» DESCRIPTION OF THE TASK
Rewrite all of the items, changing each "pixels" to "px" and leaving everything else untouched.

[Items from a pointing dataset]

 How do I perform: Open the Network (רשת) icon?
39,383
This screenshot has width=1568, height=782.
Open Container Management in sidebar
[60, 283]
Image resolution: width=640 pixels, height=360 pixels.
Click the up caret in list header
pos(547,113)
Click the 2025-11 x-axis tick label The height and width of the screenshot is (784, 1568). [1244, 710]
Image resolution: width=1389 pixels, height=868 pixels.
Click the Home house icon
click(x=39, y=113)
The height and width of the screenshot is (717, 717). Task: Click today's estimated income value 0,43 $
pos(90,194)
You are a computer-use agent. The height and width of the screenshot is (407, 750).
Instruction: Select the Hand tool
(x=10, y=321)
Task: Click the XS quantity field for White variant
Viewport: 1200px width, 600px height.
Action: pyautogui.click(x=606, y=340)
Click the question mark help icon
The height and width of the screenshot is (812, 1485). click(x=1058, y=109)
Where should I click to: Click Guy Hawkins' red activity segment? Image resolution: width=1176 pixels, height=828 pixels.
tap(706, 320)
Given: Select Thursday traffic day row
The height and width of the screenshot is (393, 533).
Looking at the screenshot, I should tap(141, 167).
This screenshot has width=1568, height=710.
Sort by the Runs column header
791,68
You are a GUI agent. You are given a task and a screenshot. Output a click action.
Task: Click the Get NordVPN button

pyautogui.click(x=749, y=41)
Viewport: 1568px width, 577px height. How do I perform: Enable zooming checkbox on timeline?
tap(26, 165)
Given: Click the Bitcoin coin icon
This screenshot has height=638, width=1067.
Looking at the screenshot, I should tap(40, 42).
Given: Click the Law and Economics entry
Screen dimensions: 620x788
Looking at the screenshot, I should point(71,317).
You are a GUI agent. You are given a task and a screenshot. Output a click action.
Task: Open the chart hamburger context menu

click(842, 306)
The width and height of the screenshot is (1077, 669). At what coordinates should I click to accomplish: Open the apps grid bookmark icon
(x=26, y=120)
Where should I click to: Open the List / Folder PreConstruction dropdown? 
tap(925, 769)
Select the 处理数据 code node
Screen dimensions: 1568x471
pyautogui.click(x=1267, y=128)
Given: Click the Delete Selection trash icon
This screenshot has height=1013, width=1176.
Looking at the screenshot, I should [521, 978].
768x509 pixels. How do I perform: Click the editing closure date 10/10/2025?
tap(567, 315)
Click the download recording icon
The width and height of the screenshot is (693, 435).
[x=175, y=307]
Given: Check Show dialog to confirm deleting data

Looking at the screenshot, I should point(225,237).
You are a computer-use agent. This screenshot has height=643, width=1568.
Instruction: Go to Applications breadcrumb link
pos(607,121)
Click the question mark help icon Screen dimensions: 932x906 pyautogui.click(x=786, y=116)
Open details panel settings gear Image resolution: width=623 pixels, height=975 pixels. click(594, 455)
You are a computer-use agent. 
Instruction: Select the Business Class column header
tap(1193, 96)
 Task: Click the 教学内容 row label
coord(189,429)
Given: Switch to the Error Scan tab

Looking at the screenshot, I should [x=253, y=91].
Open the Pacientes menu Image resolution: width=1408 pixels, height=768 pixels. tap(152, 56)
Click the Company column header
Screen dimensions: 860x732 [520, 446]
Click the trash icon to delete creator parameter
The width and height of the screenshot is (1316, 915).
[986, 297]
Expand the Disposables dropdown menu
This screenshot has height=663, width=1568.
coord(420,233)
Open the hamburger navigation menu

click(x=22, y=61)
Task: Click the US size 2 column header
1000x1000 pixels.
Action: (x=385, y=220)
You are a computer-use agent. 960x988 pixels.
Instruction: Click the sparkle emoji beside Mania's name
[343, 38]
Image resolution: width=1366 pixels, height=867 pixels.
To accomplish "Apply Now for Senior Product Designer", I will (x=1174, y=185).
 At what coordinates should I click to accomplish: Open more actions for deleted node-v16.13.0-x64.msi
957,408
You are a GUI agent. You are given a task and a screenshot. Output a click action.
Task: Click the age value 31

» ANSWER TO THIS PROBLEM
 How do I perform: Open the Network (רשת) icon?
39,383
This screenshot has width=1568, height=782.
Open Container Management in sidebar
[60, 283]
Image resolution: width=640 px, height=360 px.
Click the up caret in list header
pos(547,113)
Click the 2025-11 x-axis tick label The height and width of the screenshot is (784, 1568). [1244, 710]
Image resolution: width=1389 px, height=868 px.
Click the Home house icon
click(x=39, y=113)
The height and width of the screenshot is (717, 717). Task: Click today's estimated income value 0,43 $
pos(90,194)
You are a computer-use agent. The height and width of the screenshot is (407, 750).
Instruction: Select the Hand tool
(x=10, y=321)
Task: Click the XS quantity field for White variant
Viewport: 1200px width, 600px height.
Action: pyautogui.click(x=606, y=340)
Click the question mark help icon
The height and width of the screenshot is (812, 1485). click(x=1058, y=109)
Where should I click to: Click Guy Hawkins' red activity segment? Image resolution: width=1176 px, height=828 px.
tap(706, 320)
Given: Select Thursday traffic day row
The height and width of the screenshot is (393, 533).
Looking at the screenshot, I should tap(141, 167).
This screenshot has width=1568, height=710.
Sort by the Runs column header
791,68
You are a GUI agent. You are given a task and a screenshot. Output a click action.
Task: Click the Get NordVPN button

pyautogui.click(x=749, y=41)
Viewport: 1568px width, 577px height. How do I perform: Enable zooming checkbox on timeline?
tap(26, 165)
Given: Click the Bitcoin coin icon
This screenshot has height=638, width=1067.
Looking at the screenshot, I should tap(40, 42).
Given: Click the Law and Economics entry
Screen dimensions: 620x788
Looking at the screenshot, I should point(71,317).
You are a GUI agent. You are given a task and a screenshot. Output a click action.
Task: Open the chart hamburger context menu

click(842, 306)
The width and height of the screenshot is (1077, 669). At what coordinates should I click to accomplish: Open the apps grid bookmark icon
(x=26, y=120)
Where should I click to: Open the List / Folder PreConstruction dropdown? 
tap(925, 769)
Select the 处理数据 code node
Screen dimensions: 1568x471
pyautogui.click(x=1267, y=128)
Given: Click the Delete Selection trash icon
This screenshot has height=1013, width=1176.
Looking at the screenshot, I should [521, 978].
768x509 px. How do I perform: Click the editing closure date 10/10/2025?
tap(567, 315)
Click the download recording icon
The width and height of the screenshot is (693, 435).
[x=175, y=307]
Given: Check Show dialog to confirm deleting data

Looking at the screenshot, I should point(225,237).
You are a computer-use agent. This screenshot has height=643, width=1568.
Instruction: Go to Applications breadcrumb link
pos(607,121)
Click the question mark help icon Screen dimensions: 932x906 pyautogui.click(x=786, y=116)
Open details panel settings gear Image resolution: width=623 px, height=975 px. click(594, 455)
You are a computer-use agent. 
Instruction: Select the Business Class column header
tap(1193, 96)
 Task: Click the 教学内容 row label
coord(189,429)
Given: Switch to the Error Scan tab

Looking at the screenshot, I should [x=253, y=91].
Open the Pacientes menu Image resolution: width=1408 px, height=768 px. tap(152, 56)
Click the Company column header
Screen dimensions: 860x732 [520, 446]
Click the trash icon to delete creator parameter
The width and height of the screenshot is (1316, 915).
[986, 297]
Expand the Disposables dropdown menu
This screenshot has height=663, width=1568.
coord(420,233)
Open the hamburger navigation menu

click(x=22, y=61)
Task: Click the US size 2 column header
1000x1000 px.
Action: (x=385, y=220)
You are a computer-use agent. 960x988 px.
Instruction: Click the sparkle emoji beside Mania's name
[343, 38]
Image resolution: width=1366 px, height=867 px.
To accomplish "Apply Now for Senior Product Designer", I will (x=1174, y=185).
 At what coordinates should I click to accomplish: Open more actions for deleted node-v16.13.0-x64.msi
957,408
You are a GUI agent. You are given a task and a screenshot. Output a click action.
Task: Click the age value 31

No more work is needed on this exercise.